Yes, provided they aren’t direct translations of any phrases that are forbidden in English.

As Miller indicates, anything that is against the rules in English is against the rules in a foreign language, regardless of forum.

Somewhere, someone with the username Schadenfreude is breathing a sigh of relief.

OK, we can use them, provided they are acceptable in meaning, but do we also have to translate them? I know what “puta fea” means, do I also have to tell the “english-only” crowd that it means “ugly whore” to be within the rules?

Which is a pity, because I really would have enjoyed it if something bad had happened to him.

Missed the edit window…

I was about to say:

I once said to a co-worker “Es muy frio”. After I left the room, I suddenly realized that she had NO FUCKING IDEA what I had just said, since it wasn’t English. I went back and translated for her (and the rest of the office staff, who were already used to me saying things in Spanish, or French, or something else). Do I need to do that in the pit, should I spout non-English insults?

I think you should. Not only out of common courtesy, but also to avoid misunderstandings. You wouldn’t want someone to Google-translate the “Mámame el bicho” in your post only to have them come up with, “Mummy me the insect.” They would wonder what your interest in dessicated entomological specimens had to do with the matter at hand.

Translation (NSFW): Puerto Rican Spanish slang, “suck my cock”



All the Puerto Ricans I’ve ever heard that from said: Chupe me bicho (My spelling may be off, I can’t write in spanish, I only sort of speak it.) I’ll have to remember that one, for use in the future!

To be on the safe side, I would say yes. However, this is a pretty hypothetical question, since you say you don’t intend to do it; and I don’t recall anyone else doing so either. I mean, what would be the point?
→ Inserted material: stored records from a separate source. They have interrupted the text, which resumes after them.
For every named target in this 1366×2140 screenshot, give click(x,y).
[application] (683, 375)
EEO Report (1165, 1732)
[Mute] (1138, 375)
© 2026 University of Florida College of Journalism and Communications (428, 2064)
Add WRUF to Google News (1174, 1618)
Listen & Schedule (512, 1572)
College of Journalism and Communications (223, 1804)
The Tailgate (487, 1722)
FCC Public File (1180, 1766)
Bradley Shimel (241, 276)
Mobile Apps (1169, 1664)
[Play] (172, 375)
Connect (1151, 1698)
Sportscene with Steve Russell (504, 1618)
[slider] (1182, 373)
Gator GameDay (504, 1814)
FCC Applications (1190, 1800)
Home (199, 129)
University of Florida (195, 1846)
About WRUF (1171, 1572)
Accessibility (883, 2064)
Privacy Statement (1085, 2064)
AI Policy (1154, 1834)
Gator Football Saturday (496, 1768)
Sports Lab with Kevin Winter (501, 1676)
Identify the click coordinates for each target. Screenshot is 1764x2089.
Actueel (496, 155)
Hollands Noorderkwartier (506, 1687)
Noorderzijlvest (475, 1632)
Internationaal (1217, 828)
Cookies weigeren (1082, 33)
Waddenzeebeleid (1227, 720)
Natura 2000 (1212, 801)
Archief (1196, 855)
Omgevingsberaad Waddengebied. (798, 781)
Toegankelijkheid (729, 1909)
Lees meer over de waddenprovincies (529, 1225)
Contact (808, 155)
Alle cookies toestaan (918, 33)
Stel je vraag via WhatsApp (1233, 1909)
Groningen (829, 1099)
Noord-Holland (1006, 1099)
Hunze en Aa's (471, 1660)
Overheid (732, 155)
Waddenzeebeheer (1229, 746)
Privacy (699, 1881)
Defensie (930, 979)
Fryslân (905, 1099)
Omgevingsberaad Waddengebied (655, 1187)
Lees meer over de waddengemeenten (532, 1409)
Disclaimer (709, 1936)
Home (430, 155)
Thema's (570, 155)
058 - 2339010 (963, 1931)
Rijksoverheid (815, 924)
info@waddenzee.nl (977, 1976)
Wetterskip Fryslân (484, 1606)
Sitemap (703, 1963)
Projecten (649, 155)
An insult isn’t going to be very effective if it’s in a someone in a language the target (and much of the audience) doesn’t understand.

But it’s so-o-o-o-o satisfying in a gloatingly passive-aggressive manner, you pendejo. :smiley:
Translation:of course I mean the secondary usage of the term: “2 Pelo que sale en el pubis y en las ingles.” [a hair that sprouts from the pubic area and the groin]. :wink: Source: Pendejo - significado de pendejo diccionario

I don’t think the original meaning is particularly flattering either (especially since it’s the source of the insulting meaning).

And of course we know that pendejo means “friend.”

Once, when I was a teen, the family was driving from Point A to Point B and some hotrodder cut my dad off. My brother rolled down the window and yelled at the other driver, “¡Pelo púbico!” My dad and mom laughed and laughed. :slight_smile: Good times…

Maybe, but we all know that it’s essentially equivalent to “Asshole”. Which is “Pit Approved”.

The bottom line is that our concern is that the moderators (and most readers) be able to understand what you’ve written. The goal of our message boards is the exchange of thoughts and ideas, and that is thwarted if most readers can’t understand what’s being said. Common foreign expressions, sure, that’s fine. We don’t want hair-splitting over this (or any other) rule. (I can imagine someone asking whether it’s OK to use $#*@ since that’s not English.)